As the casualties mount, Americans at home begin to question the effort. An Indiana housewife, who is informed that her son died on occupation duty, turns against American policy and forms an organization agitating to bring American soldiers home. Her Congressman, a Republican, uses the issue to launch attacks against the Truman administration and is soon joined by other members of his party. In Germany, a truck bomb destroys the Palace of Justice in Nuremberg, killing several officials and forcing a postponement of the trials of Nazi war criminals. In Berlin, dozens of Soviet officers are killed at a New Year's Eve party when the insurgency succeeds in poisoning their drinks using wood alcohol. Though the demonstrations in America grow, the Soviets respond by tightening their crackdown further.

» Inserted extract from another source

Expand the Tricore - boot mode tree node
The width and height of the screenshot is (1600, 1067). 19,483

Undeterred, Heydrich, concealed in an underground command post in the Bavarian Alps, continues to lead the guerrilla campaign. The American attempt to establish democratic institutions is thwarted when a mortar attack at a rally kills Konrad Adenauer, while the recapture of German nuclear physicists (during which Werner Karl Heisenberg is killed) leads Heydrich to a supply of radium that he uses in a dirty bomb which contaminates the American residential compound in Frankfurt. The Americans and the Soviets enjoy small successes against the insurgency, but the spectacular destruction of the Eiffel Tower in Paris and Westminster Cathedral and St. Paul's Cathedral in London by truck bombs further erodes the Western Allies' resolve to remain in Germany.

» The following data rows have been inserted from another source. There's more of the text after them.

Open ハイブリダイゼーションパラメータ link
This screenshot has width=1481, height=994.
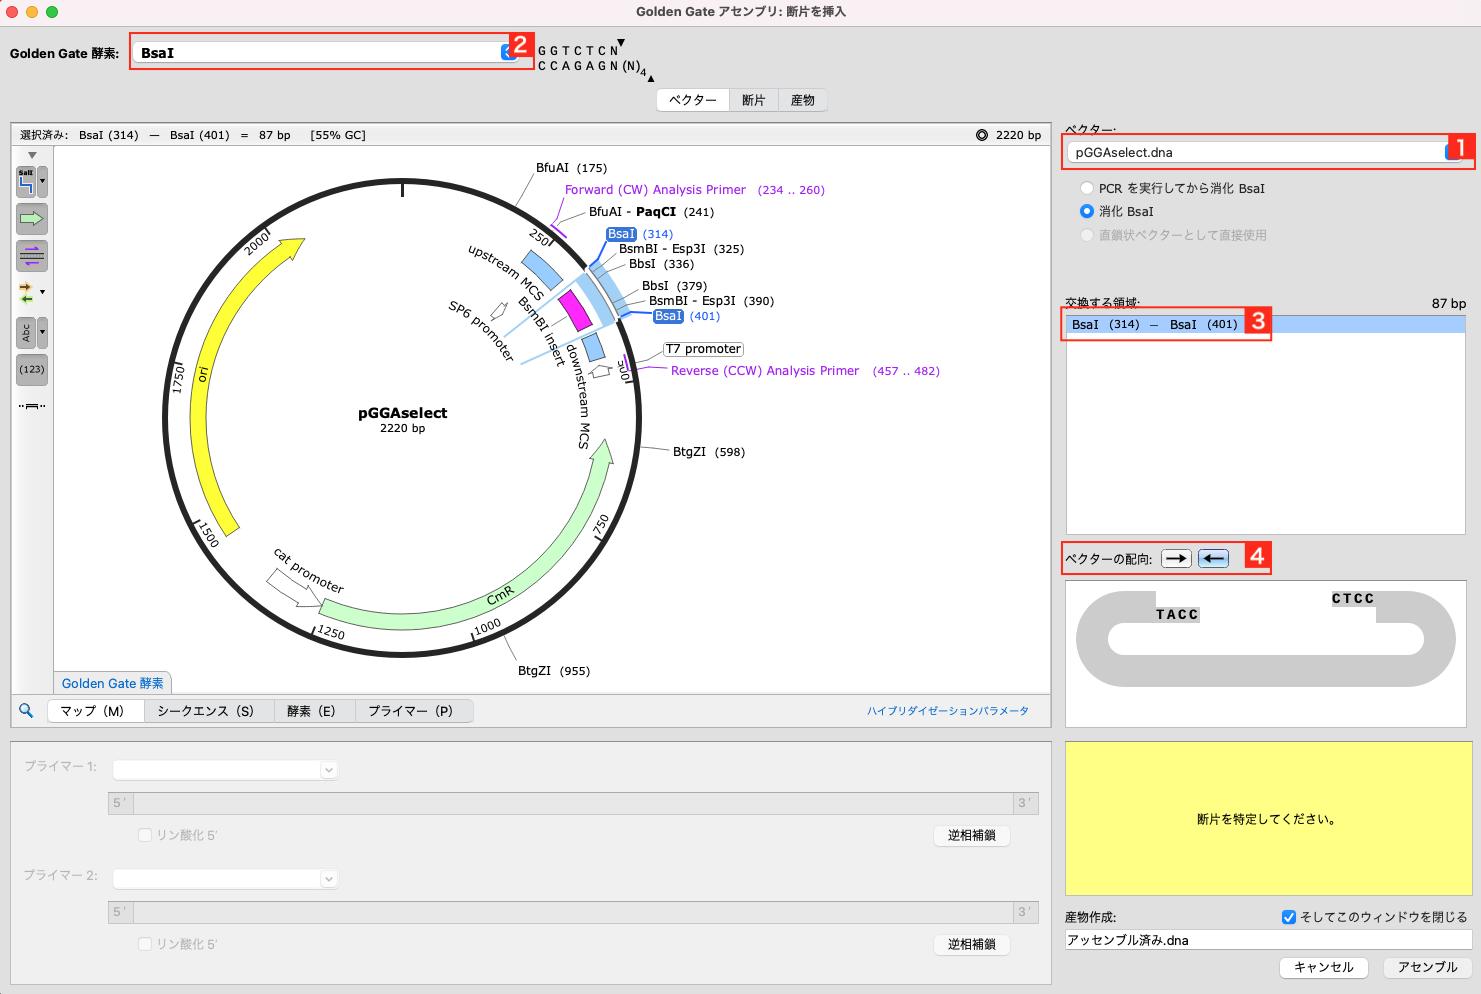[x=947, y=711]
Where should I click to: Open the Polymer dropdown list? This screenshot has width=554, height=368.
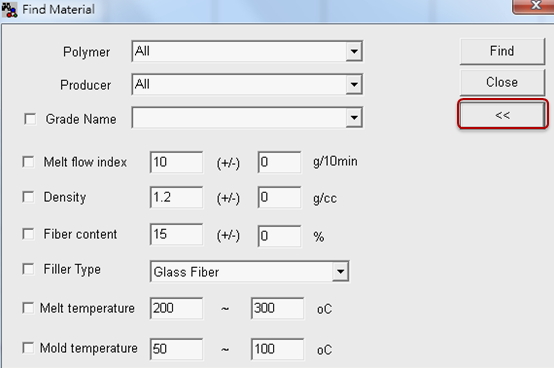[354, 52]
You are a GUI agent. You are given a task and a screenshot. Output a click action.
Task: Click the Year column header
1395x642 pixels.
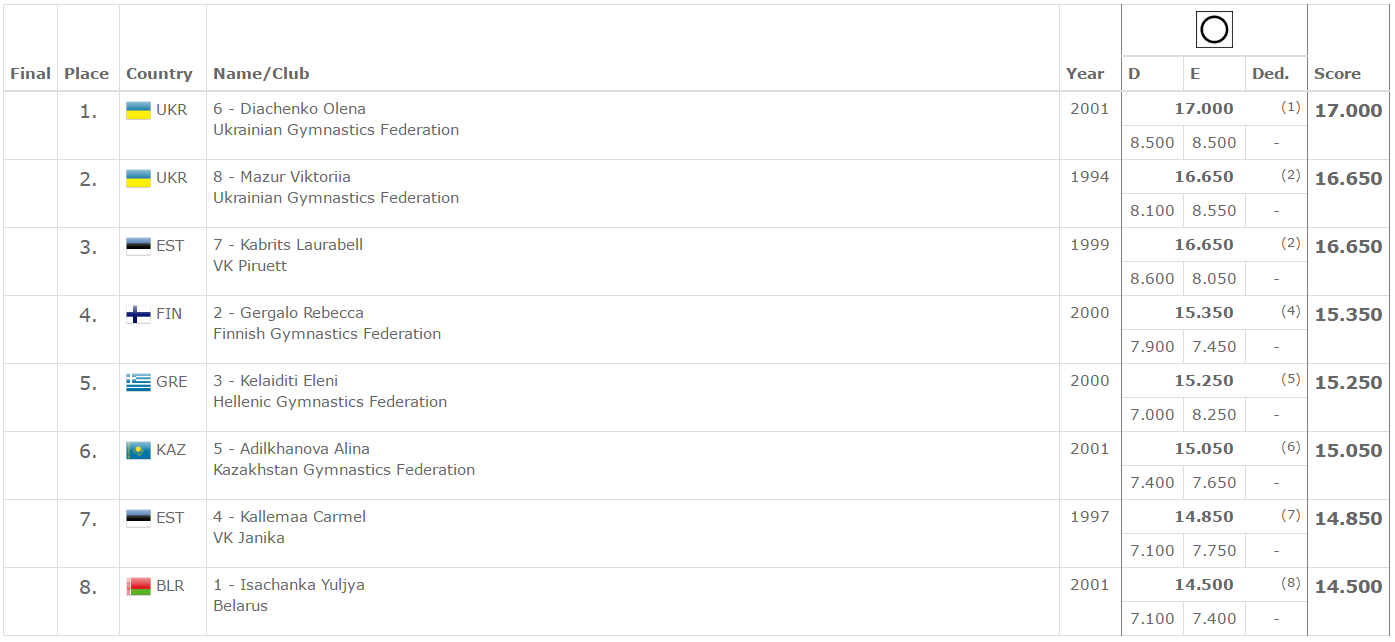(1085, 74)
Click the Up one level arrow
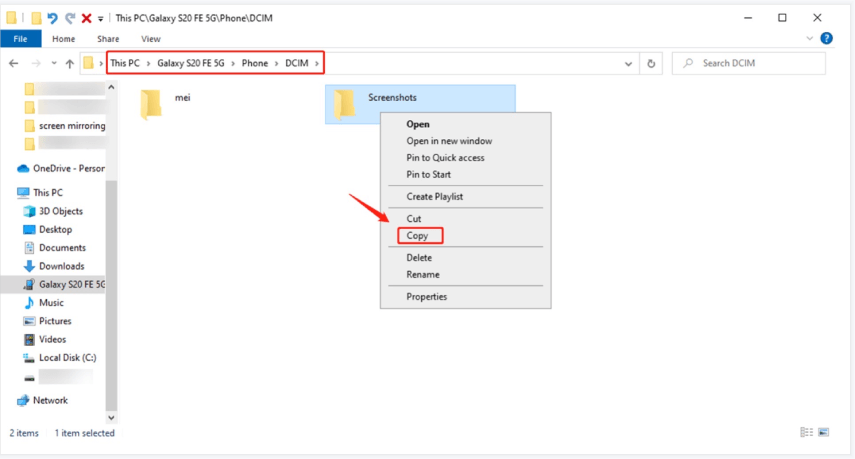Image resolution: width=855 pixels, height=459 pixels. coord(69,63)
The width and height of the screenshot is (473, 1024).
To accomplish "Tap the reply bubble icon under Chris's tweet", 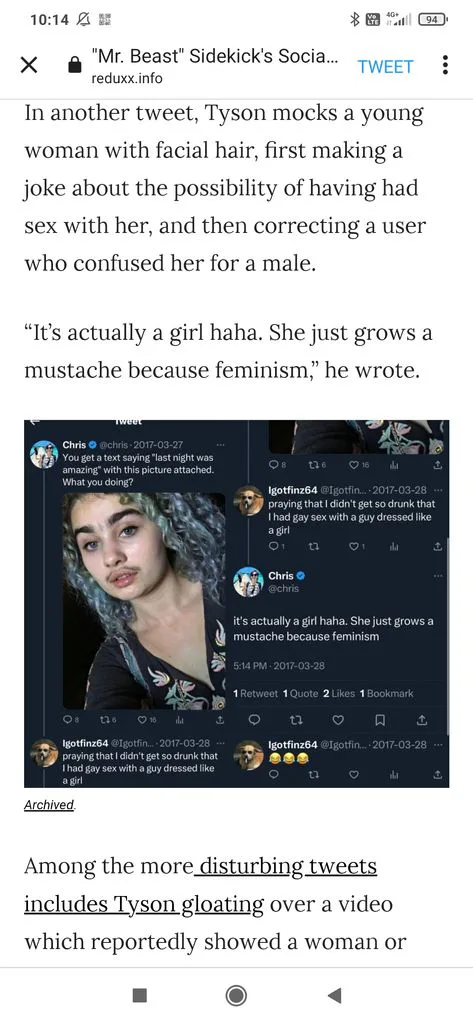I will (253, 720).
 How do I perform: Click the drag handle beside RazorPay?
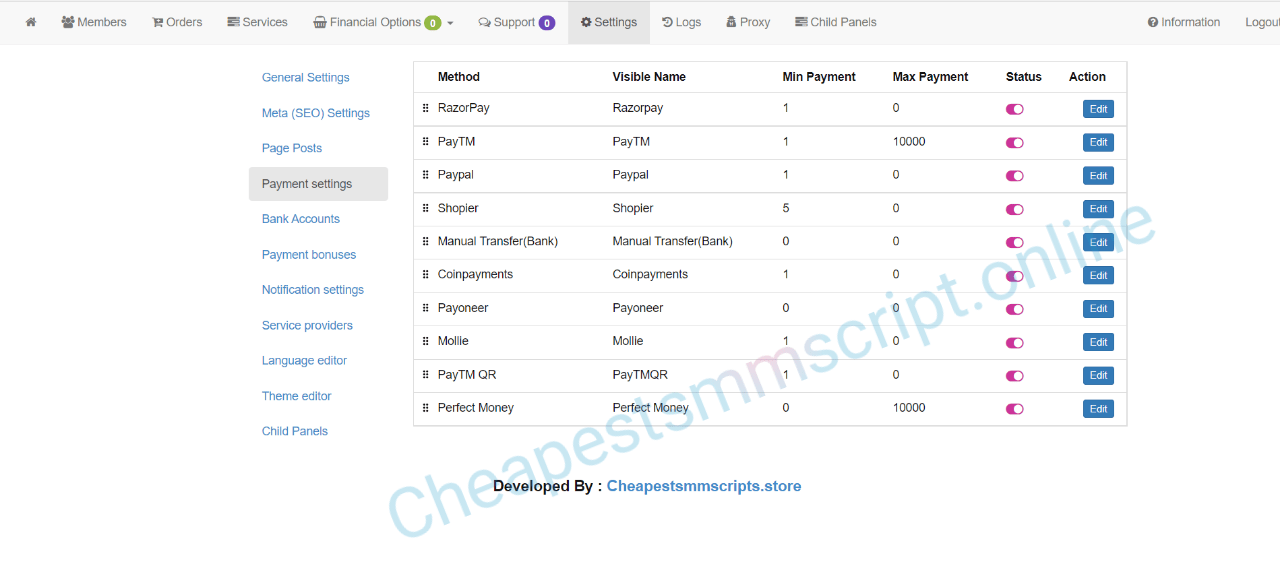click(x=425, y=108)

In the United States, the Republicans win the midterm Congressional elections of 1946. Now in control of Congress, they increase pressure on President Truman to withdraw American forces, refusing to fund their further presence. Though American officers appreciate the need to remain, discontent grows with the enlisted ranks, as many draftees begin staging protests demanding to be returned home. Another attempt to convene war-crimes trials against the Nazi leadership in the Soviet sector is frustrated when a Douglas C-47 Skytrain loaded with explosives crashes into the courthouse, killing the judges and staff inside.

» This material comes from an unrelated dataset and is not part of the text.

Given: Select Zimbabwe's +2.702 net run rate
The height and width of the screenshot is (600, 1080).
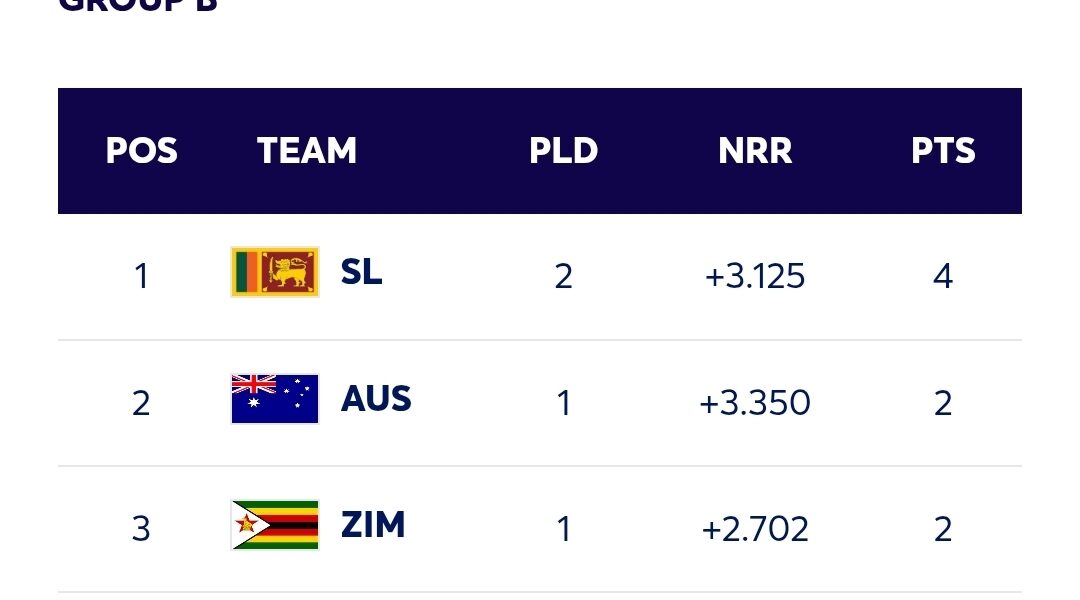Looking at the screenshot, I should pyautogui.click(x=755, y=529).
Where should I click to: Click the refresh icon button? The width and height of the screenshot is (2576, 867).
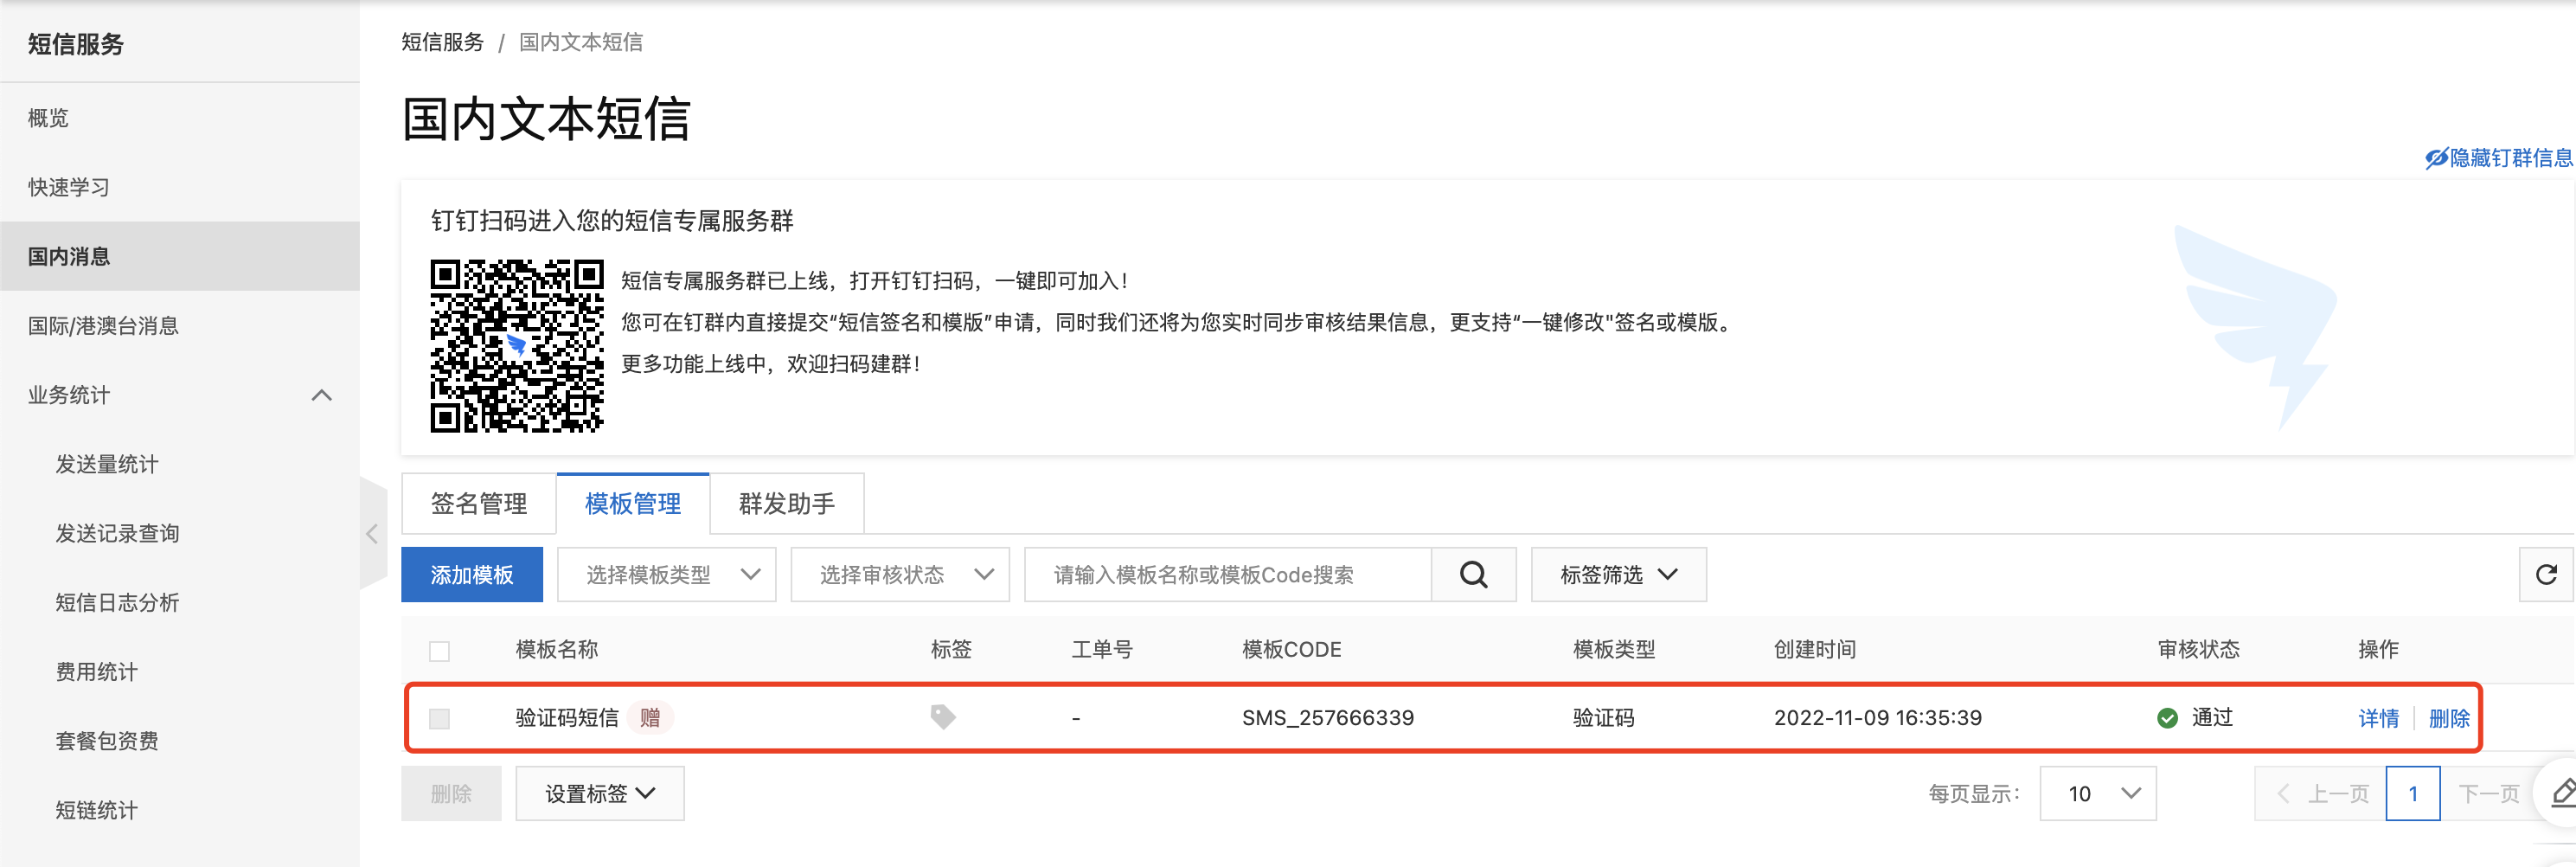click(2545, 574)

American troops are now being withdrawn in increasing numbers. The Americans organize German civilian police in their zone, but this force's loyalty to democracy and ability to combat the re-emerging Nazis is doubtful. The C-47 attack finally brings about a degree of cooperation between the Soviet and American counterintelligence services. At a meeting, the Soviets turn over a Holocaust survivor who worked as a slave laborer constructing the bunker system Heydrich is using. He leads American forces to the bunker where the insurgent leader is hiding. When the U.S. Army begins to dig into the bunker, Heydrich and a group of his men attempt to escape, but come under fire by U.S. soldiers which results in Heydrich being killed. This success does not end the insurgency, however; Heydrich's deputy Joachim Peiper takes over as Reichsprotektor and orders the hijacking of three civilian airliners. While the Soviets remain committed to the occupation and to crushing the resistance, the Americans and British complete their withdrawal, leaving the Nazis ready to reemerge in western Germany. However, the French and Soviets tighten their grip on their occupation zones, leaving the ultimate fate of Germany in question as tensions continue to rise among the three remaining factions.